The restructuring looks set to go further than Wall Street had been expecting, and could result in significant job cuts across the company's US retail bank and at its European headquarters in London.
In all, around 5 per cent of the company's 327,000-strong global workforce could be axed.
The company refused to comment on the speculation yesterday, but said it would announce a cost reduction programme before its annual shareholder meeting on April 17. Some of the bank's largest investors have become restless because of a disappointing share price performance, which they blame on spiralling costs across the group. While revenues rose 7 per cent last year, costs were up 15 per cent.
The deeper than expected cost cuts would represent a victory for the Saudi Prince Alwaleed bin Talal, who is Citigroup's largest single shareholder. Last northern summer, he made a public call for "draconian" measures to reduce overheads, and Chuck Prince, the company's chief executive, met the prince in the Middle East earlier this year to discuss strategy.

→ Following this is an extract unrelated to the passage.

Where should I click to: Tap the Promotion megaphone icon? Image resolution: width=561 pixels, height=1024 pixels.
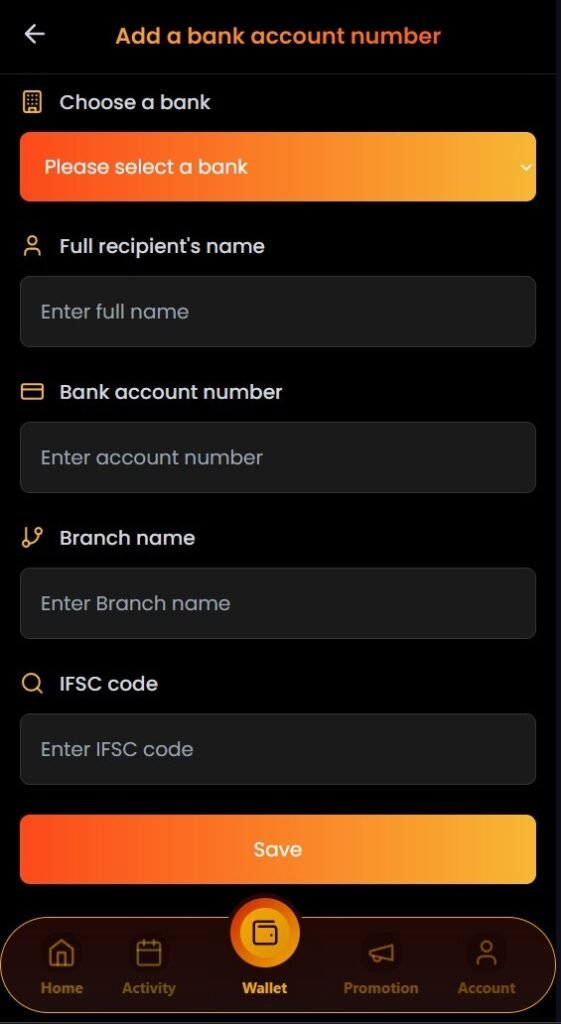tap(381, 953)
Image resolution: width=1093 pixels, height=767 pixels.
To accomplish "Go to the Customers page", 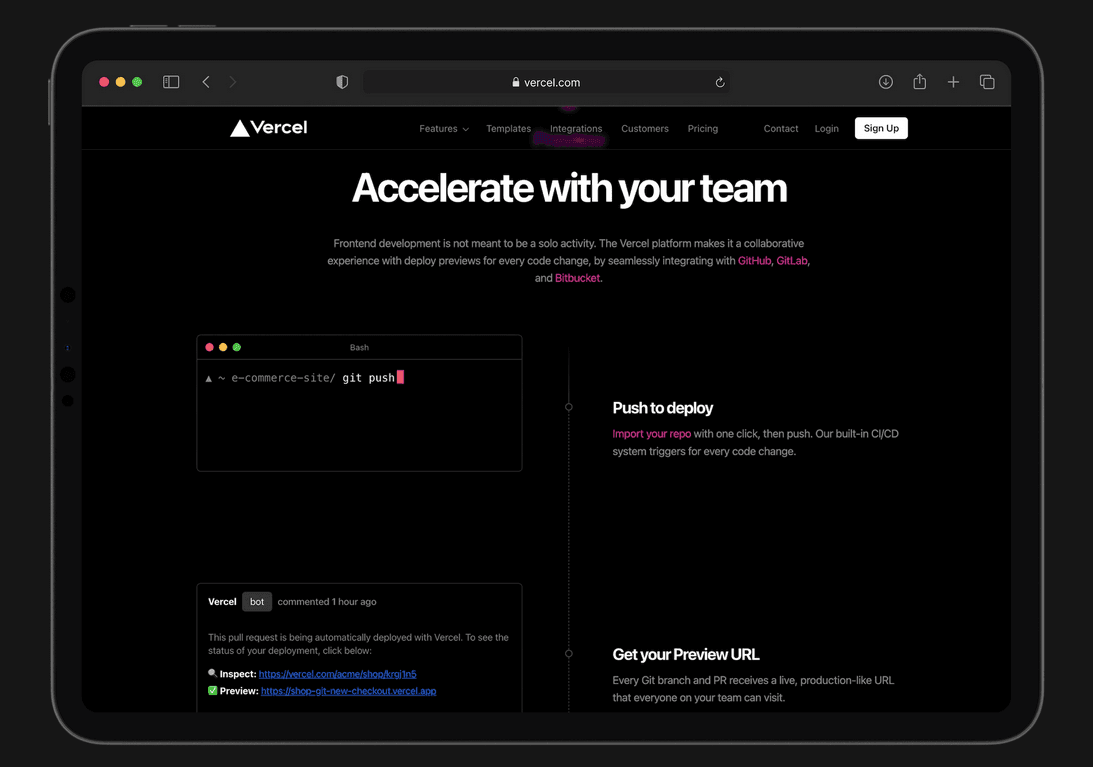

The cost-cutting plan is being spearheaded by Bob Druskin, a long-standing associate of Prince, who was promoted to chief operating officer in December.
The former chief financial officer, Sallie Krawcheck, had drawn fire for her failure to rein in costs, and she has since been shunted sideways to run the wealth management division.
It is expected that job losses will be concentrated in the US retail branch network and the global investment bank, where Prince has hinted he wants to cut layers of management. High cost centres such as New York, Hong Kong and London are expected to be hardest hit.
Citigroup employs more than 9000 people in the UK, where it is headquartered at Canary Wharf.